Donald Trump, prezydent Stanów Zjednoczonych, wyraził swoje głębokie zaniepokojenie ostatnimi działaniami Władimira Putina. W emocjonalnym wpisie na platformie Truth Social nazwał rosyjskiego przywódcę „zupełnie szalonym”. Jego słowa były reakcją na najnowszy rosyjski atak rakietowy na Ukrainę, który według doniesień był jednym z najbardziej krwawych od początku wojny – zginęło co najmniej 12 osób, w tym dzieci.

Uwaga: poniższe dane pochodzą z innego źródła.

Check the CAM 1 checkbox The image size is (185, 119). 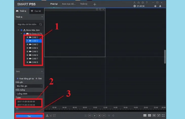(27, 37)
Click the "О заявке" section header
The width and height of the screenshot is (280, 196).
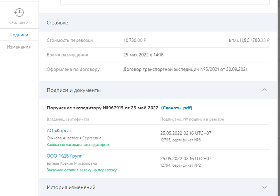pyautogui.click(x=57, y=23)
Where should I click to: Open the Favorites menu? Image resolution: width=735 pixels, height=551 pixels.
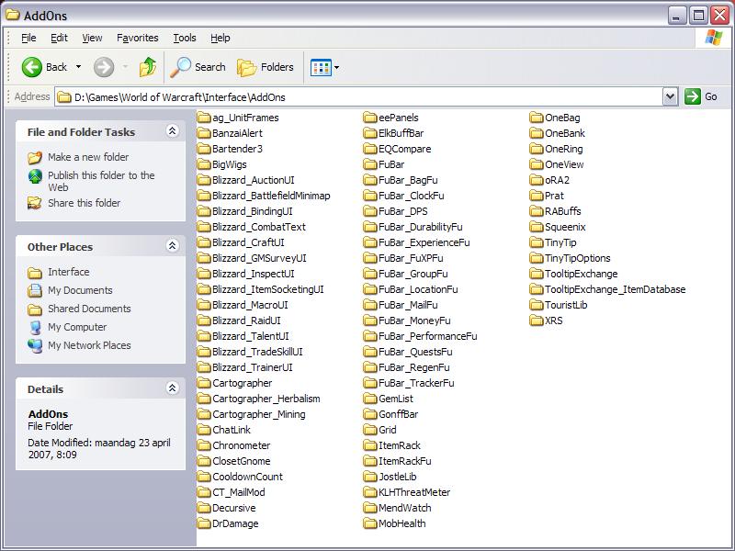pos(138,38)
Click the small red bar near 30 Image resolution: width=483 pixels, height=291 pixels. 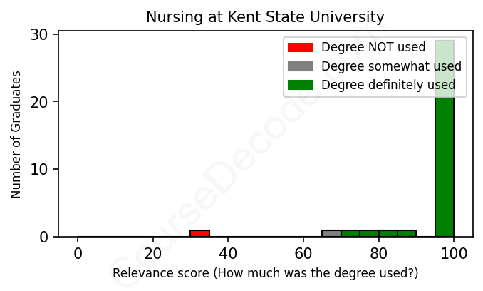pos(199,233)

Trump, który w przeszłości uchodził za polityka utrzymującego relatywnie dobre relacje z Kremlem, tym razem nie szczędził ostrych słów. Podkreślił, że Putin „zmienił się nie do poznania” i prowadzi działania, które są nie tylko brutalne, ale też destrukcyjne dla samej Rosji. W jego ocenie, jeśli rosyjski prezydent zdecyduje się całkowicie przejąć Ukrainę, może to zakończyć się katastrofą dla jego własnego kraju.
W swojej wypowiedzi Trump skrytykował także prezydenta Ukrainy, Wołodymyra Zełenskiego. Uznał, że jego ton i wypowiedzi w czasie konfliktu bywają „problemowe” i mogą pogarszać sytuację. Zasugerował, że Zełenski powinien zrewidować swój sposób komunikowania się ze światem.
Prezydent USA zapowiedział też możliwość wprowadzenia kolejnych sankcji wobec Rosji, w tym tzw. sankcji wtórnych oraz nowych restrykcji w sektorze bankowym. Wszystko to ma być odpowiedzią na coraz bardziej agresywną politykę Kremla.
Komentarze Trumpa jasno pokazują, że sytuacja na wschodzie Europy budzi w Waszyngtonie coraz większy niepokój, a perspektywy na szybkie zakończenie konfliktu wydają się coraz bardziej odległe.